Степка облегченно вздохнул и полез на нары. Накрывшись шахтерской курткой, он еще долго не мог уснуть, ворочался с боку на бок, приподнимался, закуривал махры, оставленной ему Кочкой, прислушивался к перекличке часовых на вышках и только под утро, раскинув в стороны длинные руки, захрапел так, словно на грудь его положили непосильную тяжесть и он сми­рился с нею.

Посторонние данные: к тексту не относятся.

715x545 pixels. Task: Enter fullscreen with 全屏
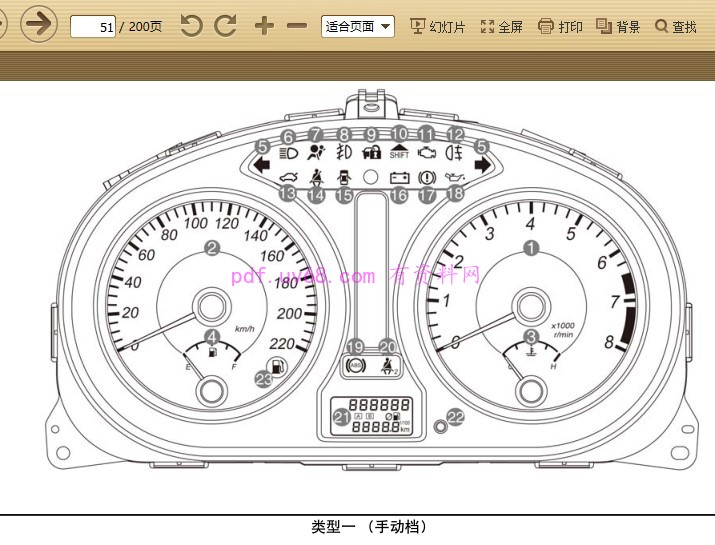pos(501,27)
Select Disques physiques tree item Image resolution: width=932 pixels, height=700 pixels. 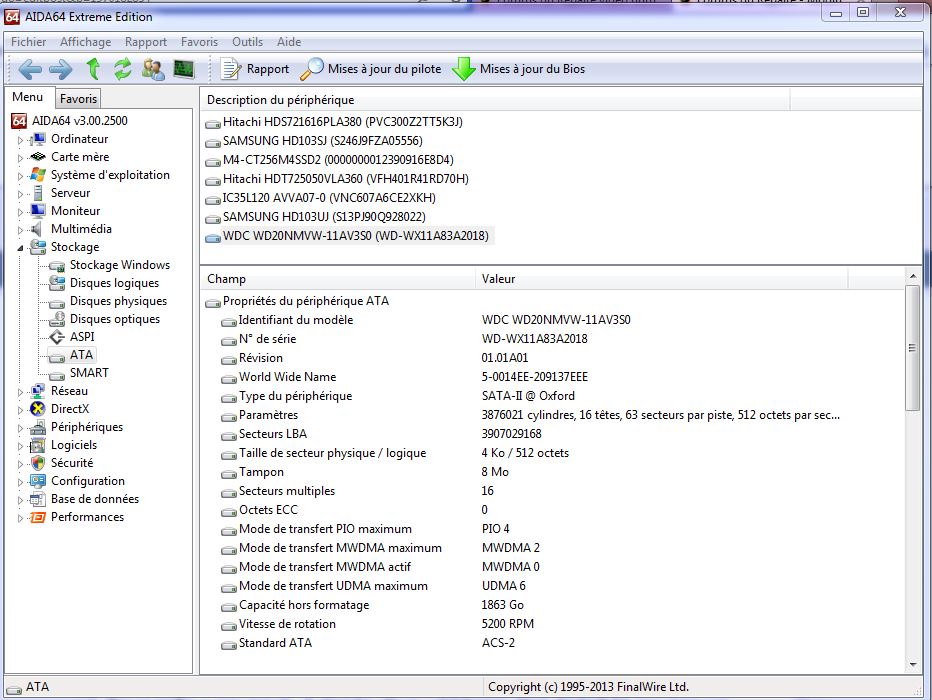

Степке снились кошмары. Будто находится он в Ленинграде, один в комна­те, и слышит звонок. Ну, думает, мать с работы вернулась, но почему же звонит, ведь ключ у нее есть? А это надзиратель Кочка стоит на лестничной площадке. С ним рядом Любка. Манит он Степку к себе и показывает рукой на пятерых Сенькиных дружков, сидящих на широком низком подоконнике, вплотную друг к другу. Ты, говорит, Степка, отдай им пять сарделек, что у тебя за пазухой, голодные они. А рядом и Любка поддакивает, мол, отдай, Степушка, от греха подальше, зарежут ... Потом оказалось, что это и вовсе не Сенькины дружки, а умершие от голода в блокаду ремесленники с младшей группы. Как же зарежут, думает Степка, ведь они же мертвые, он же по­мнит — еще сам заворачивал их в черные суконные шинели и клал рядышком, легких, как младенцев, на самодельные сани, помогал дворнику. Потом вдруг Степка оказался на крыше своего дома и точил нож о кусок породы, пообещав тут же стоящему рядом Кочке разделить сардельки между ремесленниками поровну, и тогда они больше не умрут с голода, а он, Степка, и так проживет, пойдет к матери. Каким-то образом сардельки вдруг стали на Степкиных глазах превращаться в огромные стратостаты, и он, запрокинув голову, долго рассматривал их в небе и думал, ну почему их всею пять, а не больше? Било же много! Потом сообразил: что это его срок, его пять лет, которые он должен отсидеть до "звонка", и что у него впереди десять лет лагерей. И он увидел их, этих остальных десять стратостатов, разбросанных по ленинградскому бло­кадному небу, понял — "червонца" не миновать и, оттолкнув от себя Кочку, бросился вниз с крыши, истошно закричав на всю улицу: "Ма-а-а-ма-а! " Он летел и думал: вот сейчас будет удар об асфальт, и ноги его вопьются в плечи, и на всю жизнь он останется уродом, никому не нужным человеком, больше того — оставит за собой в жизни одни лишь переживания и горе близким людям. Два лица смещались в его сознании, заменяя одно другим: Любкино и материнское. Боль была мгновенной, будто разорвалось сердце. И сон пред­сказал явь!

Через восемь месяцев Любку перевели на другой лагпункт, где она родила мертвого ребенка. Освободившись и приехав в Ленинград, Любка снова окуну­лась в блатную жизнь.